I-87 The “Star of David,” or “Mogen (Magen) David”

Rosicrucian and Modern Initiation, Lect. 5

As shown in “Three Bodies,” the Bible extensively and pervasively demonstrates the 3-fold body, revealed for our time by Rudolf Steiner. A small portion of that evidence is given in the patriarchal and monarchic accounts of Genesis and Kings. When the Jews referred to their bloodline, it was always to their fathers, “Abraham, Isaac and Jacob” (Ex 3,6, et al.). It is noteworthy that the first identifying expression of this threesome was immediately before the declaration by their God, “I AM the I AM” (Ex 3,14). The Book of Kings tells us that there were three, and only three, kings of the undivided Israel, namely, Saul, David and Solomon. In these we see a line of progressively greater spiritual (one might even say occult) insight, or “wisdom.”

Our purpose in this chart is to look at the symbol known as the (six-pointed) “Star of David,” or “Mogen (Magen) David,” meaning “Shield of David.” We are told, 3 Brit 911, “David, Star of”:

The symbol—which historically was not limited to use by Jews— originated in antiquity, when, side by side with the five-pointed star, it served as a magical sign. . . . In the Middle Ages [it] appeared with greater frequency among Jews but did not assume any special religious significance. . . . The term Magen David . . . gained currency among medieval Jewish mystics, who attached magical powers to King David’s shield just as earlier (non-Jewish) magical traditions had referred to the five-pointed star as the “seal of Solomon.” Kabbalists popularized [its use] against evil spirits. . . from the 17th century on [it] became . . . a general sign of Judaism, though it has no biblical or Talmudic authority.

In the Commentary we will look at the “Key of David” (Rev 3,7), but here we note that Steiner refers to this symbol as “Solomon’s Key,” and to explain it he sketches the following portrayal: (click here for diagram)

He tells us that there was a small and lonely school somewhere in Central Europe, apparently “in the early decades of the nineteenth century,” led by a “Master.” What this Master taught was acknowledged by Steiner to have included matters later “disclosed” to him through spiritual science (anthroposophy). In his teaching, the Master used the above symbols, which came to him from ancient times, with the words (at the points of the triangles) in Hebrew. As a mode of meditative training, he would

get the pupils to assume a certain attitude with their physical bodies. The body itself had to “draw” this symbol. He made them stand with their feet far apart, and their arms stretched out above. Then, by lengthening the lines of the arms downwards and the lines of the legs upwards, these four lines (darker in the diagram) came to view in the human organism itself.
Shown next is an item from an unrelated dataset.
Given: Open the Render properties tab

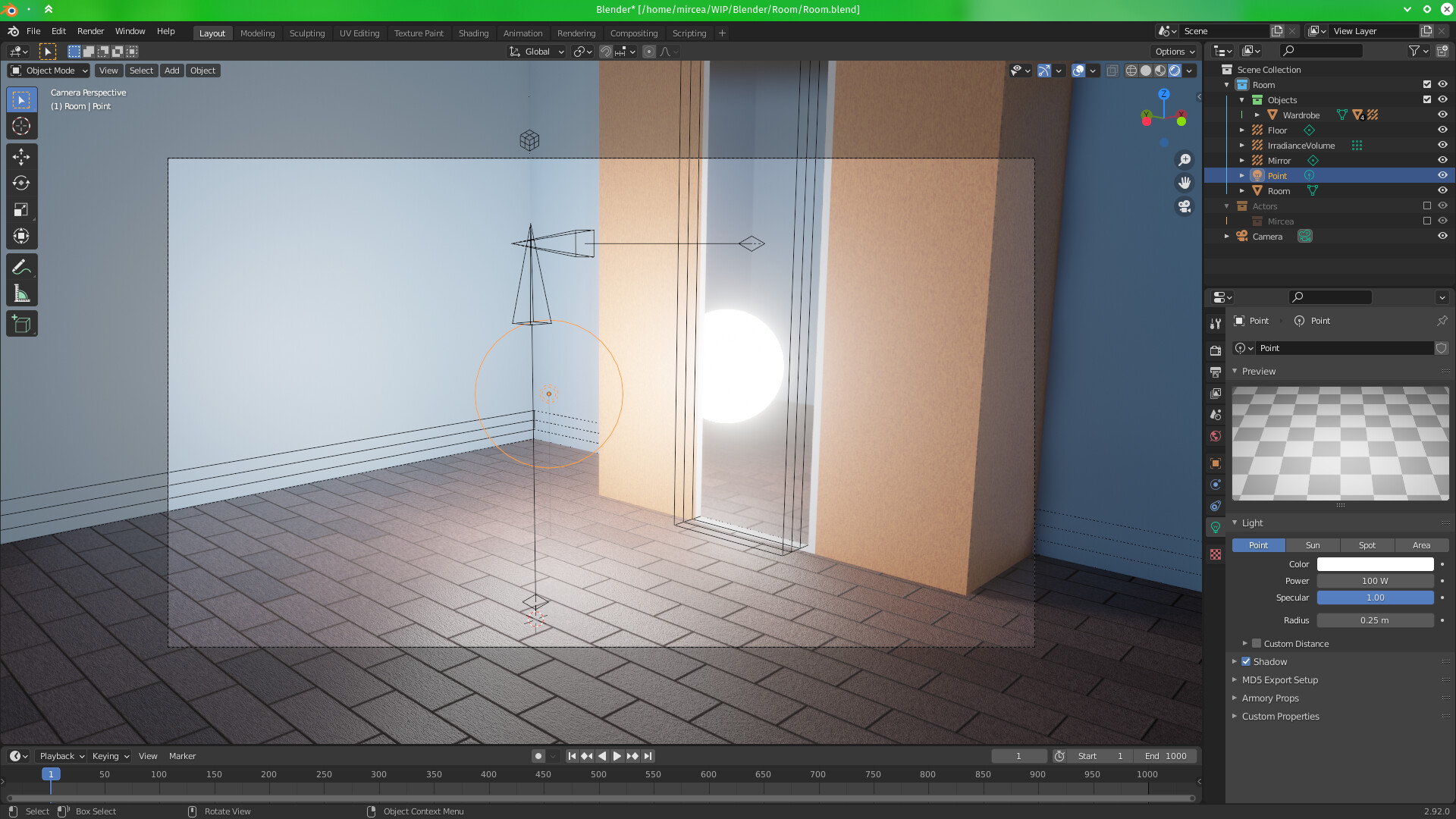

A line was then drawn to unite the feet, and another to unite the hands above; and these two joining lines had to be felt as lines of force. The pupil became conscious that they do really exist; it became clear to him that currents pass, not unlike electro-magnetic currents, from the left finger-tips to the right finger-tips, and again from the left foot to the right. So that in actual fact the human organism itself writes into space these two intersecting triangles.

The pupil had then to learn to feel what lies in the words: “Light streams upwards, Weight bears downwards.

According to Steiner, the pupil was gradually thus brought to experience something “practiced over and over again in the ancient Mysteries, . . . namely, that he could feel the very marrow within the bones of his limbs (see dark lines in diagram).” And then, we are told, the teacher put into the following words what the pupils were experiencing:

Behold the man of bone,
And thou beholdest Death.
Look within the bones,
And thou beholdest the Awakener—


Compare Heb 4,12 which speaks of the “word of God . . . piercing to the division of soul and spirit, of joints and marrow. . . .”

If one considers the above symbol in the light of these remarks, it is quite apparent that it portrays the Fall, salvation, and ascension of the human being, which is the theme of the Bible from Gen 1 to Rev 22, the ultimate application of the Parable of the Prodigal Son, the story of two sons, the “prodigal” first Adam, who fell, and the second Adam, his sister soul, who, by serving the Christ, brought him to his senses and made his return possible. The first Adam was “the son of God” (Lk 3,38) and the second was “the Son of God.” The reality of the Fall, redemption and eventual ascension is central to the teaching of anthroposophy.